Mais la condamnation morale de l’ennemi ne suffit apparemment pas. C’est comme l’eau qui coule sur les plumes d’oie. Je ne serais pas surpris que Kiev et Washington se frottent les mains en observant l’indignation des représentants de la Russie. Seule la force peut les affecter réellement. La force militaire. Seules les représailles des chasseurs de l’AFU tués par le même type de munitions peuvent les dissuader de tuer nos militaires.

D’ailleurs, la Russie n’en manque pas. Shoigu, puis Vladimir Poutine ont prévenu qu’il ne fallait pas ouvrir la boîte de Pandore et utiliser des armes à sous-munitions, car nous en possédons un ordre de grandeur supérieur. Et si Moscou prend la même mesure en réponse, l’AFU ne se portera pas bien. Alors, à quoi bon ? D’autant plus que l’ennemi attaque ouvertement, avec de l’infanterie, en économisant les “blindés” occidentaux.

Et il ne s’agit pas seulement de vengeance… Il s’agit d’abord d’opportunité militaire, voire d’inéluctabilité, et ensuite… d’avenir.
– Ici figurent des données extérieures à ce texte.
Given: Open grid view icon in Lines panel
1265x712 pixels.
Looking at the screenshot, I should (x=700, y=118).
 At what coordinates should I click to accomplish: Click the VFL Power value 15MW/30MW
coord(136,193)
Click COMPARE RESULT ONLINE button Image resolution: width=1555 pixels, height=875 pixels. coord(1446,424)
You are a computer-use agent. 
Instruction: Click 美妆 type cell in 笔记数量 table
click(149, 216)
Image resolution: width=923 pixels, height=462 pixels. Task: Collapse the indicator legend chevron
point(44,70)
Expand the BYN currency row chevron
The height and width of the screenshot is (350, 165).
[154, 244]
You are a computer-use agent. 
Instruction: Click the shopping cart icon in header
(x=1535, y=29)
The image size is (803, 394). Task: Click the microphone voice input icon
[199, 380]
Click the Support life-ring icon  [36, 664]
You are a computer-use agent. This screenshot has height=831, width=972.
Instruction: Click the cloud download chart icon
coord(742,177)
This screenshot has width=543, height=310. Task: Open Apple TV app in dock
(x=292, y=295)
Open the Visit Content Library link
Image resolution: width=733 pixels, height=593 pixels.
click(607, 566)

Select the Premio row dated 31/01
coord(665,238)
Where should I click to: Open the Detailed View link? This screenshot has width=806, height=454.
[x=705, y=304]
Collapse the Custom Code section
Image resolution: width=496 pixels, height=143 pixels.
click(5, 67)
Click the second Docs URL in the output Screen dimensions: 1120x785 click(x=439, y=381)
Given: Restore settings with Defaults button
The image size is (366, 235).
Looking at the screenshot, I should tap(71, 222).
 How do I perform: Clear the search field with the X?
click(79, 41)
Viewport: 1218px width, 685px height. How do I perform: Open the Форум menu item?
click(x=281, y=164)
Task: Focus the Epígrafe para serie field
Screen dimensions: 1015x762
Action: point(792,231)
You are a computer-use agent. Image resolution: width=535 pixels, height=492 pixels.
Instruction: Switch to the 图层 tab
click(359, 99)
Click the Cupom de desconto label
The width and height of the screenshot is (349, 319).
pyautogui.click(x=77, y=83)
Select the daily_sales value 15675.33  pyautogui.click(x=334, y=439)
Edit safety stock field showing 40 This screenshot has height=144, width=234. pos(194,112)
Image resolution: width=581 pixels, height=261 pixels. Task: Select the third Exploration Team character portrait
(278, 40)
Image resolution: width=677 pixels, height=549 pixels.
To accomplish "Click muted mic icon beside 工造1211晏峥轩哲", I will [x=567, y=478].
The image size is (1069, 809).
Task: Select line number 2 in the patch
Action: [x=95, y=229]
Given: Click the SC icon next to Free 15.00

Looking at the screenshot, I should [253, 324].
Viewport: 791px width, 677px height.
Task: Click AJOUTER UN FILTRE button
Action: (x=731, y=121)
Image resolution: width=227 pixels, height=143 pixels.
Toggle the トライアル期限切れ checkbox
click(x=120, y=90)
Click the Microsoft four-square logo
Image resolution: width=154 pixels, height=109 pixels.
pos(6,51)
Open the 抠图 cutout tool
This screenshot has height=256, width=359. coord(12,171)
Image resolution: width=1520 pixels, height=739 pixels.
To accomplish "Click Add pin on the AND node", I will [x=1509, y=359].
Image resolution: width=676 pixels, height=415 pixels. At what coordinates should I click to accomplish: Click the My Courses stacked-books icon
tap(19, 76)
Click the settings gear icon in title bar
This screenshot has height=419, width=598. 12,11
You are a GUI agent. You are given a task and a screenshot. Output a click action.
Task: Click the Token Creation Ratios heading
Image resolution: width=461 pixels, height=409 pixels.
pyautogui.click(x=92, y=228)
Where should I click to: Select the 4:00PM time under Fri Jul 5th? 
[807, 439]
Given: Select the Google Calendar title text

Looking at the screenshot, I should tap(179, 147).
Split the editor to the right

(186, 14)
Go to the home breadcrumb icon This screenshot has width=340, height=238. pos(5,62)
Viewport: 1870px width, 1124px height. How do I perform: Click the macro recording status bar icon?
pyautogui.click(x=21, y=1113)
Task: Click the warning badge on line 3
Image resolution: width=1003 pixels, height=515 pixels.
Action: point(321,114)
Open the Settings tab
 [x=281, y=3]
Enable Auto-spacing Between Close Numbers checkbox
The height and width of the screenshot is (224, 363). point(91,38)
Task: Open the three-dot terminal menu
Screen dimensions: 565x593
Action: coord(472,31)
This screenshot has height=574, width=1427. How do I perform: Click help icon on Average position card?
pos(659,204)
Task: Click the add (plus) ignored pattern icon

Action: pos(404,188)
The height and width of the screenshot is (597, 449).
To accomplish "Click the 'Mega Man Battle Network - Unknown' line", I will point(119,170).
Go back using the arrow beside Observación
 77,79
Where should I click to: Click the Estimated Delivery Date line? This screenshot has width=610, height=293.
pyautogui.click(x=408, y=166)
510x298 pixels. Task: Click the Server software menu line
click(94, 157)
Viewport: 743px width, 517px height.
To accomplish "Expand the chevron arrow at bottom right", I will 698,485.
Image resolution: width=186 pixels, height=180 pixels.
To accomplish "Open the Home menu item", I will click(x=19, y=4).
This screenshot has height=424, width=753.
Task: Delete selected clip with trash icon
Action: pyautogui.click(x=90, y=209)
Il est possible que l’utilisation mutuelle de méthodes de guerre inhumaines incite un jour l’Occident à réduire le degré de brutalité auquel les hostilités ont déjà conduit et à créer les conditions de la paix. Mais pour cela, la Russie doit faire preuve de force et de détermination.

Le sacrifice de Rostislav ne doit pas être vain.

* Le mouvement taliban a été déclaré mouvement terroriste par la décision de la Cour suprême de la Fédération de Russie du 14 février 2003, et ses activités en Russie sont interdites.